In response to anxiety, defences are automatically activated. There are three main groups of defences (Davanloo 1996); (1) Isolation of affect is the most adaptive defensive system. Patients are aware that they are experiencing a particular emotion, but they do not know how they are physically experiencing it. Instead of the physical experience of the emotion, patients with isolation of affect experience striated muscle anxiety; (2) repressive defences (Davanloo 1996). Patients with repressive defences do not recognize that they are experiencing emotions. Instead feelings are dissociated into the body. Repressive defences are linked to smooth muscle anxiety where feelings are internalized/somatised into, for example, nausea, irritable bowel syndrome, depression, headache, or conversion; (3) projective/regressive defensive system. Patients using this cluster of defences do not perceive that they are experiencing emotions, but rather perceive that another person is experiencing the feelings that the patient would be expected to feel. Typically, these patients manifest weepiness (tears without feelings of grief), temper tantrums, explosive discharges of affect, and confusion. This defensive system is associated with cognitive perceptual disruption (Davanloo 1995b).

The combination of anxiety type and system of defence enables each patient to be located on either the Spectrum of Neurotic Character Structure (Davanloo 1999a) comprising low, moderate, and high resistance or the Spectrum of Fragile Character Structure (Davanloo 1995b).

  • Low resistance These patients have had secure attachment relationships for at least the first 7 years of life. Their problems are of recent onset or are mild neurotic disorders. They have no rage in their unconscious. These patients are very responsive to psychotherapy.

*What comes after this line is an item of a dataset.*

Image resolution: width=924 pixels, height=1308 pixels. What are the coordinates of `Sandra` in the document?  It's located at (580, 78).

  • Moderate resistance These patients have had attachment ruptures at between 5 and 7 years of age. They have character disorders and diffuse psychological symptoms, experience violent to murderous rage, guilt, and grief in their unconscious from the early attachment ruptures involving one or more figures from their early life.

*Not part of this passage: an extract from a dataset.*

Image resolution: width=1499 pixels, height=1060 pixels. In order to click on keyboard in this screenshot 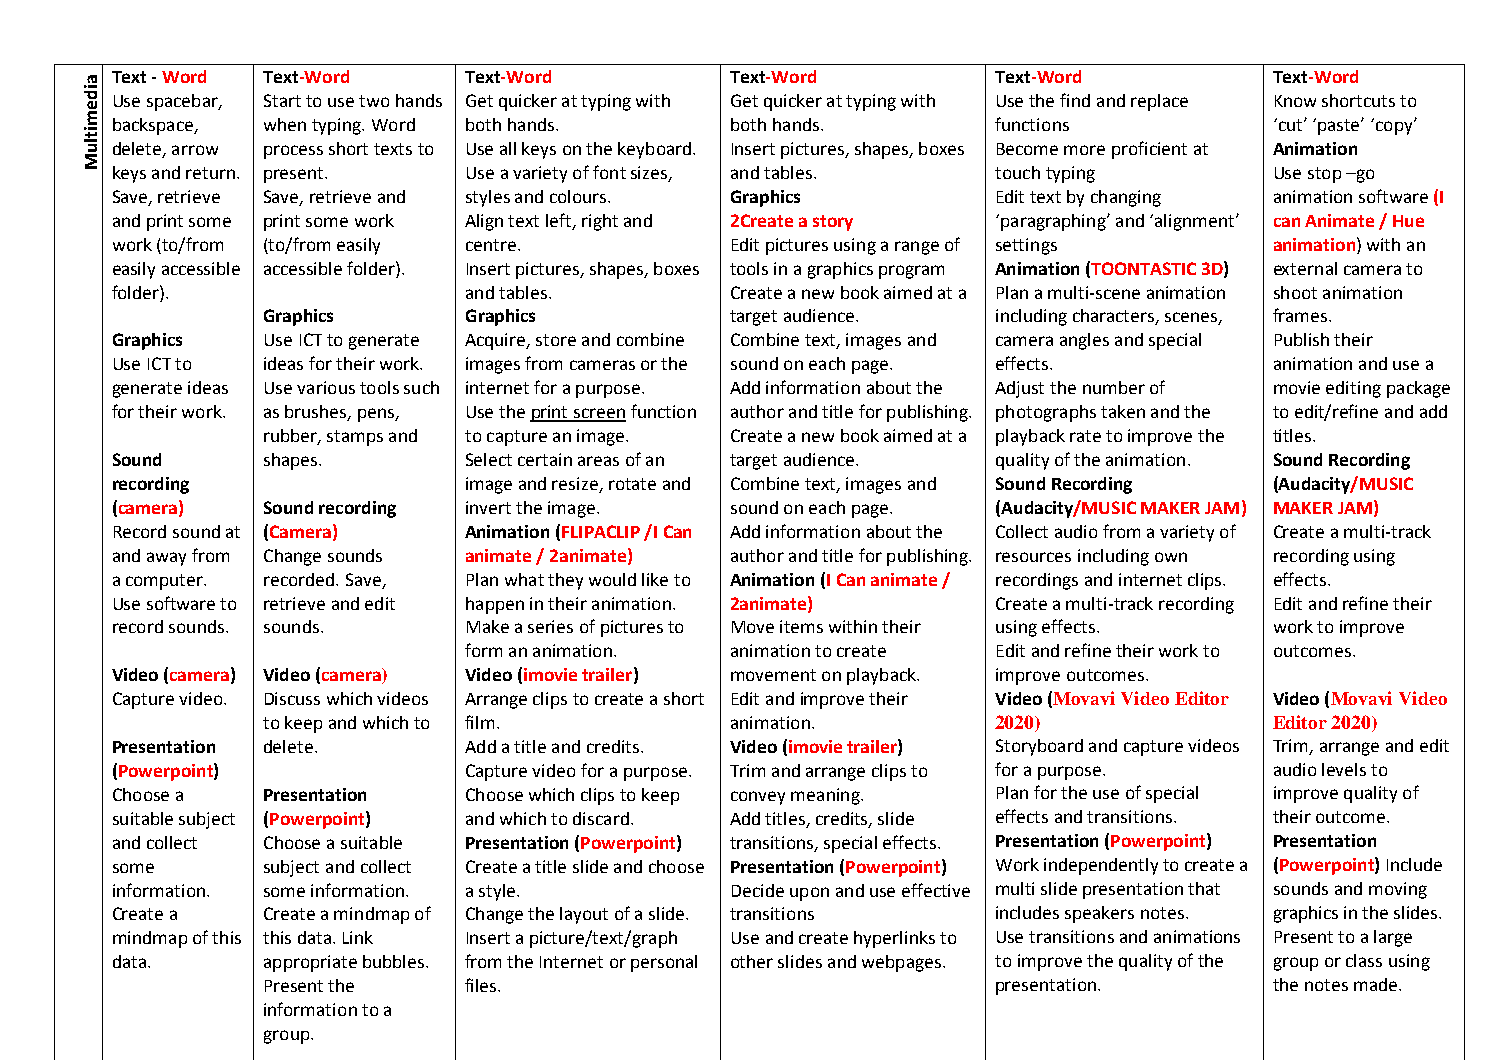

  • High resistance These patients experienced attachment ruptures in the first 2–5 years of life. They have complex character pathology and highly syntonic character resistance, with a masochistic, self-sabotaging component. These patients have intense murderous rage, guilt and grief in relation to all of their early attachment figures.

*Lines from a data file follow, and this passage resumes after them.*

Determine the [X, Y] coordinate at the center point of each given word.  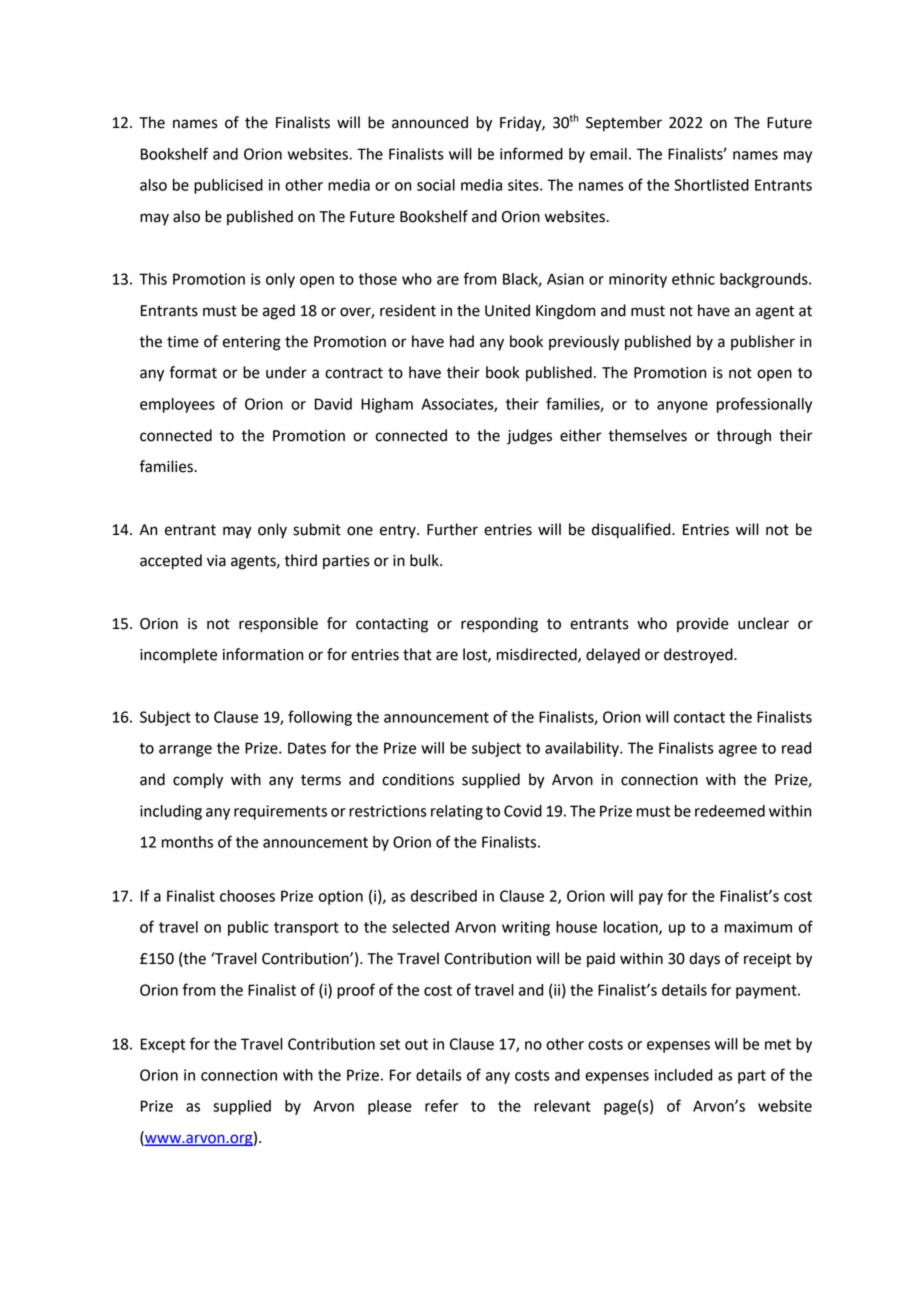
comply [198, 781]
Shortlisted [711, 185]
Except [163, 1045]
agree [738, 751]
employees [177, 405]
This [153, 279]
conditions [418, 779]
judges [529, 437]
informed [531, 153]
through [743, 437]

  • Spectrum of Fragile Character Structure These patients may never have experienced an attachment bond or had their attachment bonds rupture within the first 2 years of life. They cannot withstand the impact of their unconscious feelings in the first interview and require a restructuring process where they are exposed to increasing intensities of their unconscious feelings (Davanloo 1995c). They habitually use regressive and projective defences (e.g., temper tantrums, explosive discharges of affect, self-harm, drug and alcohol misuse, dissociation, and projection).

ISTDP assists the patient to fully experience their dissociated feelings and fantasies and memories that have been dissociated with these feelings. The major interventions are applied through an over-arching framework, the central dynamic sequence (CDS) (Davanloo 1999a) that guides the therapist towards the dissociated feelings and memories. The CDS can be divided into eight overlapping stages. Each stage has definable goals that need to be achieved before progressing to the next stage. As the goals of each stage are achieved, they add to and build a complex intra-psychic and interpersonal experience during which the defences are overcome and the previously dissociated feelings enter conscious awareness. The conscious experience of these dissociated feelings triggers memories associated with early attachment ruptures, enabling these previously dissociated memories and feelings to be resolved.

Aims

The first aim of this paper was to report on the trial application of the eight stages of the central dynamic sequence of ISTDP in the first assessment session and to evaluate the degree to which early attachment trauma was present and acknowledged. The second aim was to assess the nature of the possible relationship between the attachment trauma and this musician’s MPA.